Her term ends next spring.

Irma Munoz
Residence: Los Angeles
Appointed by: Gov. Jerry Brown in 2011
Irma Muñoz, 60, a Democrat, is president, CEO and founder of an environmental equity organization called Mujeres de la Tierra. The firm teaches women and their children to take ownership and leadership of neighborhood issues and challenges. She is co-chairwoman for L.A. Greens, an urban ecosystems work group and has been senior manager with the Los Angeles-based environmental organization - TreePeople.
She was national director of marketing and customer service for the United States Small Business Administration from 1994 to 2000 and worked as a public relations and community affairs executive with the Centre City Development Corporation.
She was also instrumental in the naming of a highway in honor of Dr. Martin Luther King. She worked on the first ever AIDS organization set up to focus on families and children of color.

Lawrence Yee
Residence: Ojai
Appointed by: Gov. Jerry Brown in Feb 2012
Lawrence Yee, 63, a Democrat, serves as the co-founder and coordinating director for the Food Commons, a large national project dedicated to designing and developing a new economic paradigm and whole systems approach for regional food.

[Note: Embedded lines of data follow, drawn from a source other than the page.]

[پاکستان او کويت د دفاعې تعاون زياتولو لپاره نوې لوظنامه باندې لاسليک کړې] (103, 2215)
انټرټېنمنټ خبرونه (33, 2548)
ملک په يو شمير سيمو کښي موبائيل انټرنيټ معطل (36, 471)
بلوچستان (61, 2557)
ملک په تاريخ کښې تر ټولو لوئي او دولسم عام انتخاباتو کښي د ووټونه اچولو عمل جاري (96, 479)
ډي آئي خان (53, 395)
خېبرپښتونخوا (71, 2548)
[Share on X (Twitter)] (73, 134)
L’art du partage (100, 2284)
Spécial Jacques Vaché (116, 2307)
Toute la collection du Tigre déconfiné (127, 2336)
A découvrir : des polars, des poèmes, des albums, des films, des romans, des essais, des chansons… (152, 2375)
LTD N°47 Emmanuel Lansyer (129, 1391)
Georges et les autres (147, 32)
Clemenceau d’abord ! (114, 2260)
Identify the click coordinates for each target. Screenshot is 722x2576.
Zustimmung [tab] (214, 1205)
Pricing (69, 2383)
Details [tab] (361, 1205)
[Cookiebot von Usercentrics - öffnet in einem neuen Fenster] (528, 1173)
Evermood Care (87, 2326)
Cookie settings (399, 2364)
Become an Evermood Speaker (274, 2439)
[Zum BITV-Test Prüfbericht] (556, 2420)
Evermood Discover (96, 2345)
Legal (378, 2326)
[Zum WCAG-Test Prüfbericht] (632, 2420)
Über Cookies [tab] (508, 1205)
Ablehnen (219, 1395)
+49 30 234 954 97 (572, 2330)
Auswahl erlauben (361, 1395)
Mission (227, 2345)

Yee held a variety of positions at the University of California Cooperative Extension from 1975 to 2008, including director of the University of California Cooperative Extension in Ventura County from 1986 to 2008. The co-op ran the UC Hansen Agricultural Center.
For more than 15 years, as director of the co-op, Yee set out to sustain Ventura County agriculture through research and education.
Yee received a Master of Business Administration degree from the Santa Clara University.